** START DATASET ROWS **

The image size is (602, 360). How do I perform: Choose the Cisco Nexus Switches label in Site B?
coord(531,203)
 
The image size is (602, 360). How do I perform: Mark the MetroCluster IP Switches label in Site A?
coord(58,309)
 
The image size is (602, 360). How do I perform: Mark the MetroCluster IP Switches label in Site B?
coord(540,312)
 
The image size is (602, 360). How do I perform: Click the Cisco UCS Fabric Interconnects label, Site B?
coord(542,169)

** END DATASET ROWS **

▶ _WHAT YOU ARE ASKED TO DO_
Rewrite the entries above, renaming "label" to "tag" wherever it occurs and keeping everything else unchanged.

▶ _ANSWER TO THE PROBLEM_
The image size is (602, 360). How do I perform: Choose the Cisco Nexus Switches tag in Site B?
coord(531,203)
 
The image size is (602, 360). How do I perform: Mark the MetroCluster IP Switches tag in Site A?
coord(58,309)
 
The image size is (602, 360). How do I perform: Mark the MetroCluster IP Switches tag in Site B?
coord(540,312)
 
The image size is (602, 360). How do I perform: Click the Cisco UCS Fabric Interconnects tag, Site B?
coord(542,169)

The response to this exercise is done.